Couldn’t care less about the rest - I won’t ever buy a CCR again, and I will advise everyone that asks me, strongly against buying a CCR too.
Ok. Bad personal experience. It can be. You just have lost the reason to keep your networks running on mikrotik. OK. So it can be. Never mind. Just use further whatever make of routers you still believe in. But this can always happen in the future even with Cisco. My habit is to keep a backup device on the site when it is critical and out of my direct access. In such cases I can easily instruct someone who can swap the devices fastly and there is no significant outage. Just hint for you…
The result of ( budget * flexibility * uptime * stability ) is all about.
If you can afford more expensive solutions then go for it. But even than you cannot be sure that devices are stable enough to not fail.
This starts to sound more and more the usual " give me all the Cisco,Juniper “benefits”, but for 1/10 or 1/20 the price" topic that we have time after time here. i will not go into discussion, is it wrong or right, it is just the way it is. and from where i sit, every next year is an overall improvement.
On critical sites i usually deploy 3x devices ( we do buy them from different distributors ) - 1st online now, 2nd backup device, that is online and just need to trigger some scripts to initiate instead of 1st. and 3rd, that is not even attached to electricity. , but with all the configuration and cables attached.
worst case scenario - someone need to go there and unplug/plug power cords.
YES, it is 3 times more expensive to have 3 devices, but it is still several times cheaper that have one device from competition. So CCR can be “enterprise ready” simply your solution isn’t
Thanks, again, three CCRs, 1 already failed, another failed now (after unplug/plug the power cable as you so nicely put it - it doesn’t boot up again!! PS: Not the first time either - multiple devices)

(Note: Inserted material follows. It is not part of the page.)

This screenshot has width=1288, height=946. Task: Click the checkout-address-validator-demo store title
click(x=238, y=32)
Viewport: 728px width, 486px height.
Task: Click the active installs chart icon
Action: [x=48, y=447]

The point is, these devices being ‘flagship’ devices, aren’t stable at all. If I can’t even TRUST a Mikrotik (that does MULTIPLE gbps in traffic) to come up again after a simple reboot, HOW ON EARTH can you trust it for mission critical services?
I mean really now. Seriously. A SIMPLE REBOOT!!! I guess the standard of ‘reliability’ is just lower when it comes to Mikrotik then, because if THIS is acceptable to Mikrotik and to a community that uses Mikrotik, then sorry. It’s COMPLETELY unacceptable that a device won’t even reboot (and that there’s NO way to recover it either - except for a crappy netinstall that runs on Windows only).
Failure of multiple CCRs are not normal, you should contact your distributor to make sure these devices are not from bad batch and get replacement or RMA.
Things to think about - You have RMA’d a router at this location before? Maybe it’s the location? Do you have stats on it? Do you monitor the power or temp?
Personally, every router I manage “calls home” every minute to report it’s health. Also, why didn’t you have a second partition?
That said… If you have had issues for years with Mikrotik, why do you keep using them?
It’s not an argument…what I presented are facts. Doesn’t mean I never have an issue with CCRs, but it’s not any more frequent than Cisco or any other vendor.
If you’re relying on the inherent stability of hardware / software on a singe platform to keep critical services online, then you need to rethink the design which includes power and physical layer concerns as well as the network hardware.
Please give us reasons or the only one reason why you have bought CCR if you trust other brands as core devices ?
Why have you choosen NNN dollars over 3 x, 4x, 5 x times more expensive devices ?
Why haven’t you bought backup device if the location is so far from your office ? It seems to be not so clever move.
Remeber: I do not suggest that cheap could mean less quality.
I agree with this 100%. Every router that is more than 3 hours from me, has a second, identical router in a box already configured enough to get online.